Task objective
Repeat the entries exactly, keeping every line as it is.

Records from a dataset:
Segment Open

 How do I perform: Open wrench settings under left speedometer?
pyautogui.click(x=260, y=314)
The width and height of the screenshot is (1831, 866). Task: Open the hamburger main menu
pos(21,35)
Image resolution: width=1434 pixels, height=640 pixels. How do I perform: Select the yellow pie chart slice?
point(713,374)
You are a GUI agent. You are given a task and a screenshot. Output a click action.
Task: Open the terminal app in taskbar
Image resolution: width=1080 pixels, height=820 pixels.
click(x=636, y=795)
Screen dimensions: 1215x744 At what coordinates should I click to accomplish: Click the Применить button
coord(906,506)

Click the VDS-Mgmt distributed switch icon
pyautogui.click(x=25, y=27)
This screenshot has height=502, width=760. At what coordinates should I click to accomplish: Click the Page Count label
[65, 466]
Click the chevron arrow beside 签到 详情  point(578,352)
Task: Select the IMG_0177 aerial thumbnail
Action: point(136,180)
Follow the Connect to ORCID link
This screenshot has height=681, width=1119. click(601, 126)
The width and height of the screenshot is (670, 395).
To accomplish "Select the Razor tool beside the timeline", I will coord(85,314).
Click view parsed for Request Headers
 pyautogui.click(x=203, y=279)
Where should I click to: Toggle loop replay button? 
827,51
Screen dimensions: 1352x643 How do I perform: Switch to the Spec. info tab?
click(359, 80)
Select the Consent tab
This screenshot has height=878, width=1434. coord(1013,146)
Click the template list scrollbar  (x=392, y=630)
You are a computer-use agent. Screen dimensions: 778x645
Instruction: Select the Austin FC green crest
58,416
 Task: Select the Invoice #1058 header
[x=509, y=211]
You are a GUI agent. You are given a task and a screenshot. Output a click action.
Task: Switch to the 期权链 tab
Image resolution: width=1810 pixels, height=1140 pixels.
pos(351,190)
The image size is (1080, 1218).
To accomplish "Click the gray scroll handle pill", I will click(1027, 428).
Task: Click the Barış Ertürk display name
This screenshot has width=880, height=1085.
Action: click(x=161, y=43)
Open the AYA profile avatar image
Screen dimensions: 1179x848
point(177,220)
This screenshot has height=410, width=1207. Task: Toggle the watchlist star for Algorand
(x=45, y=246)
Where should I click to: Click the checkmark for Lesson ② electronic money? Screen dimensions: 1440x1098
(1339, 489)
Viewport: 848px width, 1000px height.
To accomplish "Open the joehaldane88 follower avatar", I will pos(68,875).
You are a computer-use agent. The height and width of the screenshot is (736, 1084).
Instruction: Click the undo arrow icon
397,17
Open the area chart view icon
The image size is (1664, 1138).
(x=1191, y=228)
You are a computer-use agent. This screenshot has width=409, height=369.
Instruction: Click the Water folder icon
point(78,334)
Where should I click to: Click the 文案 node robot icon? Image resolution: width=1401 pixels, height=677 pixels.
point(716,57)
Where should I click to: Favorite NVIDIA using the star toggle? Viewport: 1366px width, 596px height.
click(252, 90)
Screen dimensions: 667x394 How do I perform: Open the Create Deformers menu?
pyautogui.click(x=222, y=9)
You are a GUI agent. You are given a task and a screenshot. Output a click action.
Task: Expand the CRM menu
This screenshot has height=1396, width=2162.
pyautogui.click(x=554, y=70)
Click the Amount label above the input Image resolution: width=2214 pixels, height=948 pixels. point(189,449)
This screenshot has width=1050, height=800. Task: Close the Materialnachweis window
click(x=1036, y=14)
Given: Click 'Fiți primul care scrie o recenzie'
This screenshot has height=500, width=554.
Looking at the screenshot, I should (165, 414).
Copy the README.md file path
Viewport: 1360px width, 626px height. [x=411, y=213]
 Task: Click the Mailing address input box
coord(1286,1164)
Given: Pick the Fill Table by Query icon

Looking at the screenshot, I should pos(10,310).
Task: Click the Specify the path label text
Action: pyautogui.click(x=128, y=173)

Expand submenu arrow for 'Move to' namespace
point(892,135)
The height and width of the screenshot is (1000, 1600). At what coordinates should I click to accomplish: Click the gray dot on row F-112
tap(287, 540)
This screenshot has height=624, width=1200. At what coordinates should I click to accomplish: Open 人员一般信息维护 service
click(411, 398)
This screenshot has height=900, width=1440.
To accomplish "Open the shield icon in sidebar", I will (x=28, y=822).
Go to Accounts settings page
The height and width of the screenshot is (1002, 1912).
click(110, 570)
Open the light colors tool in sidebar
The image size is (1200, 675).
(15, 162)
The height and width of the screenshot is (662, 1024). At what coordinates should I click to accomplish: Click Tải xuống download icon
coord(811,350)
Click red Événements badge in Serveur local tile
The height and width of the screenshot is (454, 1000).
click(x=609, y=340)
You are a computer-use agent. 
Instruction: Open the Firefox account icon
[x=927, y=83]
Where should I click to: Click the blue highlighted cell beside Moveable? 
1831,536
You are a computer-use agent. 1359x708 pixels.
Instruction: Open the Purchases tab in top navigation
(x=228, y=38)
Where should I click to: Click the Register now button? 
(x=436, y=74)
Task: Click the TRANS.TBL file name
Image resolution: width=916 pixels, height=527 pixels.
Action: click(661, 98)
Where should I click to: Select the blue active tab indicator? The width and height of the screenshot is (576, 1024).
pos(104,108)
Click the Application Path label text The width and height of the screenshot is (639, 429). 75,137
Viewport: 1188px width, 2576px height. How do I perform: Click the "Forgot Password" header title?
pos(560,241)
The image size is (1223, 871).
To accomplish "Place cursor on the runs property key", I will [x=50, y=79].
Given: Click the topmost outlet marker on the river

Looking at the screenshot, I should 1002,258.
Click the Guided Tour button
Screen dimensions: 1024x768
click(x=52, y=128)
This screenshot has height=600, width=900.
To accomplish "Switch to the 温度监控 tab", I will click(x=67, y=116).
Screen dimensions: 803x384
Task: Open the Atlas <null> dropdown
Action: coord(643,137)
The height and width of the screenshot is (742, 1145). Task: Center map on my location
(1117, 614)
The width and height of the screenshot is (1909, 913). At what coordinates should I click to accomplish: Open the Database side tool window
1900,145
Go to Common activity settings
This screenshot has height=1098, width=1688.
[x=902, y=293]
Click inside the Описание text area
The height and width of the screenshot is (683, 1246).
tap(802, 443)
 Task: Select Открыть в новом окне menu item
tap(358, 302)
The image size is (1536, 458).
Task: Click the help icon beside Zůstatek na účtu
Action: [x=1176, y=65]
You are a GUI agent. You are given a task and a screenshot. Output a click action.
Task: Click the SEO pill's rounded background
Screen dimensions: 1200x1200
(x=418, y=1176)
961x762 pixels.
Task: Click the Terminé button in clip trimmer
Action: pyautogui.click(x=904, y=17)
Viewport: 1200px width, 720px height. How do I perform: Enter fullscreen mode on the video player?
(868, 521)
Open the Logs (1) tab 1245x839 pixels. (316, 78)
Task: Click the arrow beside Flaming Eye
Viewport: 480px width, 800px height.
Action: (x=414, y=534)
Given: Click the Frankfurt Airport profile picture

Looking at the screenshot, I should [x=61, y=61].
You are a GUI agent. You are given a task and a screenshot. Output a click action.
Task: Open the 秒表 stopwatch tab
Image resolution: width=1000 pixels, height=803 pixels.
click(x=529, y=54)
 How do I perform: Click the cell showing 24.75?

Segment Closed

Worked solution
 How do I perform: Open wrench settings under left speedometer?
pyautogui.click(x=260, y=314)
The width and height of the screenshot is (1831, 866). Task: Open the hamburger main menu
pos(21,35)
Image resolution: width=1434 pixels, height=640 pixels. How do I perform: Select the yellow pie chart slice?
point(713,374)
You are a GUI agent. You are given a task and a screenshot. Output a click action.
Task: Open the terminal app in taskbar
Image resolution: width=1080 pixels, height=820 pixels.
click(x=636, y=795)
Screen dimensions: 1215x744 At what coordinates should I click to accomplish: Click the Применить button
coord(906,506)

Click the VDS-Mgmt distributed switch icon
pyautogui.click(x=25, y=27)
This screenshot has height=502, width=760. At what coordinates should I click to accomplish: Click the Page Count label
[65, 466]
Click the chevron arrow beside 签到 详情  point(578,352)
Task: Select the IMG_0177 aerial thumbnail
Action: point(136,180)
Follow the Connect to ORCID link
This screenshot has height=681, width=1119. click(601, 126)
The width and height of the screenshot is (670, 395).
To accomplish "Select the Razor tool beside the timeline", I will coord(85,314).
Click view parsed for Request Headers
 pyautogui.click(x=203, y=279)
Where should I click to: Toggle loop replay button? 
827,51
Screen dimensions: 1352x643 How do I perform: Switch to the Spec. info tab?
click(359, 80)
Select the Consent tab
This screenshot has height=878, width=1434. coord(1013,146)
Click the template list scrollbar  (x=392, y=630)
You are a computer-use agent. Screen dimensions: 778x645
Instruction: Select the Austin FC green crest
58,416
 Task: Select the Invoice #1058 header
[x=509, y=211]
You are a GUI agent. You are given a task and a screenshot. Output a click action.
Task: Switch to the 期权链 tab
Image resolution: width=1810 pixels, height=1140 pixels.
pos(351,190)
The image size is (1080, 1218).
To accomplish "Click the gray scroll handle pill", I will click(1027, 428).
Task: Click the Barış Ertürk display name
This screenshot has width=880, height=1085.
Action: click(x=161, y=43)
Open the AYA profile avatar image
Screen dimensions: 1179x848
point(177,220)
This screenshot has height=410, width=1207. Task: Toggle the watchlist star for Algorand
(x=45, y=246)
Where should I click to: Click the checkmark for Lesson ② electronic money? Screen dimensions: 1440x1098
(1339, 489)
Viewport: 848px width, 1000px height.
To accomplish "Open the joehaldane88 follower avatar", I will pos(68,875).
You are a computer-use agent. The height and width of the screenshot is (736, 1084).
Instruction: Click the undo arrow icon
397,17
Open the area chart view icon
The image size is (1664, 1138).
(x=1191, y=228)
You are a computer-use agent. This screenshot has width=409, height=369.
Instruction: Click the Water folder icon
point(78,334)
Where should I click to: Click the 文案 node robot icon? Image resolution: width=1401 pixels, height=677 pixels.
point(716,57)
Where should I click to: Favorite NVIDIA using the star toggle? Viewport: 1366px width, 596px height.
click(252, 90)
Screen dimensions: 667x394 How do I perform: Open the Create Deformers menu?
pyautogui.click(x=222, y=9)
You are a GUI agent. You are given a task and a screenshot. Output a click action.
Task: Expand the CRM menu
This screenshot has height=1396, width=2162.
pyautogui.click(x=554, y=70)
Click the Amount label above the input Image resolution: width=2214 pixels, height=948 pixels. point(189,449)
This screenshot has width=1050, height=800. Task: Close the Materialnachweis window
click(x=1036, y=14)
Given: Click 'Fiți primul care scrie o recenzie'
This screenshot has height=500, width=554.
Looking at the screenshot, I should (165, 414).
Copy the README.md file path
Viewport: 1360px width, 626px height. [x=411, y=213]
 Task: Click the Mailing address input box
coord(1286,1164)
Given: Pick the Fill Table by Query icon

Looking at the screenshot, I should pos(10,310).
Task: Click the Specify the path label text
Action: pyautogui.click(x=128, y=173)

Expand submenu arrow for 'Move to' namespace
point(892,135)
The height and width of the screenshot is (1000, 1600). At what coordinates should I click to accomplish: Click the gray dot on row F-112
tap(287, 540)
This screenshot has height=624, width=1200. At what coordinates should I click to accomplish: Open 人员一般信息维护 service
click(411, 398)
This screenshot has height=900, width=1440.
To accomplish "Open the shield icon in sidebar", I will (x=28, y=822).
Go to Accounts settings page
The height and width of the screenshot is (1002, 1912).
click(110, 570)
Open the light colors tool in sidebar
The image size is (1200, 675).
(15, 162)
The height and width of the screenshot is (662, 1024). At what coordinates should I click to accomplish: Click Tải xuống download icon
coord(811,350)
Click red Événements badge in Serveur local tile
The height and width of the screenshot is (454, 1000).
click(x=609, y=340)
You are a computer-use agent. 
Instruction: Open the Firefox account icon
[x=927, y=83]
Where should I click to: Click the blue highlighted cell beside Moveable? 
1831,536
You are a computer-use agent. 1359x708 pixels.
Instruction: Open the Purchases tab in top navigation
(x=228, y=38)
Where should I click to: Click the Register now button? 
(x=436, y=74)
Task: Click the TRANS.TBL file name
Image resolution: width=916 pixels, height=527 pixels.
Action: click(661, 98)
Where should I click to: Select the blue active tab indicator? The width and height of the screenshot is (576, 1024).
pos(104,108)
Click the Application Path label text The width and height of the screenshot is (639, 429). 75,137
Viewport: 1188px width, 2576px height. How do I perform: Click the "Forgot Password" header title?
pos(560,241)
The image size is (1223, 871).
To accomplish "Place cursor on the runs property key", I will [x=50, y=79].
Given: Click the topmost outlet marker on the river

Looking at the screenshot, I should 1002,258.
Click the Guided Tour button
Screen dimensions: 1024x768
click(x=52, y=128)
This screenshot has height=600, width=900.
To accomplish "Switch to the 温度监控 tab", I will click(x=67, y=116).
Screen dimensions: 803x384
Task: Open the Atlas <null> dropdown
Action: coord(643,137)
The height and width of the screenshot is (742, 1145). Task: Center map on my location
(1117, 614)
The width and height of the screenshot is (1909, 913). At what coordinates should I click to accomplish: Open the Database side tool window
1900,145
Go to Common activity settings
This screenshot has height=1098, width=1688.
[x=902, y=293]
Click inside the Описание text area
The height and width of the screenshot is (683, 1246).
tap(802, 443)
 Task: Select Открыть в новом окне menu item
tap(358, 302)
The image size is (1536, 458).
Task: Click the help icon beside Zůstatek na účtu
Action: [x=1176, y=65]
You are a GUI agent. You are given a task and a screenshot. Output a click action.
Task: Click the SEO pill's rounded background
Screen dimensions: 1200x1200
(x=418, y=1176)
961x762 pixels.
Task: Click the Terminé button in clip trimmer
Action: pyautogui.click(x=904, y=17)
Viewport: 1200px width, 720px height. How do I perform: Enter fullscreen mode on the video player?
(868, 521)
Open the Logs (1) tab 1245x839 pixels. (316, 78)
Task: Click the arrow beside Flaming Eye
Viewport: 480px width, 800px height.
Action: (x=414, y=534)
Given: Click the Frankfurt Airport profile picture

Looking at the screenshot, I should [x=61, y=61].
You are a GUI agent. You are given a task and a screenshot. Output a click action.
Task: Open the 秒表 stopwatch tab
Image resolution: width=1000 pixels, height=803 pixels.
click(x=529, y=54)
 How do I perform: Click the cell showing 24.75?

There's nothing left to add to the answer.